The reaction of the Church to Lemaître’s paradigm-changing theory at the time of its publication was perhaps unexpected in some quarters: Pope Pius XII said that the Big Bang and the Catholic concept of creation were compatible, and he embraced it as scientific validation of the existence of God.
Which did not sit well with Lemaître. The brilliant priest was a firm believer in what one writer called “the separation of church and lab.” He drew a distinction between the beginning of the universe and creation (allowing for God’s eternal nature) and found no conflict between science and religion. Lemaître said that the Bible’s authors were “illuminated…on the question of salvation” and that “the idea that because they were right in their doctrine of immortality and salvation they must also be right on all other subjects is simply the fallacy of people who have an incomplete understanding of why the Bible was given at all.”
This view was underscored in an encyclical written by Pope Pius XII, Divino Afflante Spiritu (Inspired by the Holy Spirit), in which the pontiff wrote that “Catholics should not take the Bible literally,” says Father Robert. “Because the Bible is not meant to be a scientific account or description of nature, but rather the proper function of the Bible is to be a source of doctrines of salvation. Essentially, the message of Divino Afflante Spiritu is, ‘Let science be science and let the Bible be the Bible.’ Let them do their proper functions. Don’t make the biblical author be a scientist, because he wasn’t one.”
The Catholic view of Scripture, says Father Robert, holds that the Bible was not simply dictated directly from God to its authors word for word, but rather “our view of inspiration is the cooperative view, which means that God is inspiring a human author who uses human categories, who is influenced by his culture, the way he conceives of nature, but essentially he’s still a product of his culture, his way of viewing nature and the categories he uses to understand things. So we have to be careful about separating out what belongs to that author’s culture and his view of nature versus what belongs to our culture and view of nature, and then separate out what is of lasting salvific significance. We can’t expect the human author, writing in 500 B.C., to give a scientific or mathematical explanation of the physical universe. It’s a ridiculous thing if you believe in the cooperative view of inspiration.”

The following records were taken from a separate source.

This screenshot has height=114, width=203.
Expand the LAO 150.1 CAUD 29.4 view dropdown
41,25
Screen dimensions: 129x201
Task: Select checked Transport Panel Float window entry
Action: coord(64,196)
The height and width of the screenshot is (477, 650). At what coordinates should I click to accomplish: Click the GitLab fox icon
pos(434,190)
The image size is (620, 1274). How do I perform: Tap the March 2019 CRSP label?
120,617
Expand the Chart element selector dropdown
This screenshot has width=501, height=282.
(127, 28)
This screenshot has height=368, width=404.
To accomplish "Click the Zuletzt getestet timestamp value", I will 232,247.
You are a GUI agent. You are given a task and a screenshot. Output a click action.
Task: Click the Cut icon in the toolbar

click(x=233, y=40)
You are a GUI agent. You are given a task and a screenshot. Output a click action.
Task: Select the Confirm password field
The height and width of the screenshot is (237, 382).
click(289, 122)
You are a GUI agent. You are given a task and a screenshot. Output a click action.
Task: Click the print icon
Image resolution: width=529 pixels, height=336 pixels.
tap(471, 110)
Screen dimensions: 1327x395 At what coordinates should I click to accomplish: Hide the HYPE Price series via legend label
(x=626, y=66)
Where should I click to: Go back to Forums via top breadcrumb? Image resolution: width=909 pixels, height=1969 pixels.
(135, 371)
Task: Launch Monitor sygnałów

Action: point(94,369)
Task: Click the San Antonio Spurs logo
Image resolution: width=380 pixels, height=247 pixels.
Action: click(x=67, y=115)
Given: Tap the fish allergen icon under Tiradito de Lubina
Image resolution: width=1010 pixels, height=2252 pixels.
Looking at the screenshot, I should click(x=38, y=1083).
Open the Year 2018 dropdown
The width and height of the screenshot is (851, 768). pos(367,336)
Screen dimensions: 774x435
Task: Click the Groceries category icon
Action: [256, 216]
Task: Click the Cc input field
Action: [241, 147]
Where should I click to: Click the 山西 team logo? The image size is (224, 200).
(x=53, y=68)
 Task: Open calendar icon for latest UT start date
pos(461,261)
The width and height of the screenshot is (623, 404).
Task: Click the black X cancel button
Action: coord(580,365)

The cooperative view, says Father Robert, allows for a hand-in-glove relationship between science and faith informed by reason—which was Lemaître’s bread and butter. It also allows for the rejoicing in the scientific community a year ago when a team of scientists, using a telescope at the South Pole known as BICEP2—Background Imaging of Cosmic Extragalactic Polarization 2—found for the first time direct evidence of gravitational waves. The waves are essentially ripples in space-time—produced in the universe’s first trillionth of a trillionth of a trillionth of a second—that are considered to be the first tremors of the Big Bang, and further confirmation of Einstein’s and Lemaître’s theories.
Such piggybacking on solid original foundational science doesn’t surprise Father Robert.
“It’s no accident,” he says, that Lemaître and other scientist/clerics such as Copernicus, Gregor Mendel and Nicolas Steno made their world-changing discoveries.
“The reason is that there was no fear of reason,” he says. “We’ve always believed as Catholics in the confluence of faith and reason. And so it’s not like we’re poking at a hornet’s nest [when we push the boundaries of science], we’re poking at the sister discipline of faith. And that’s a perfectly legitimate thing to do.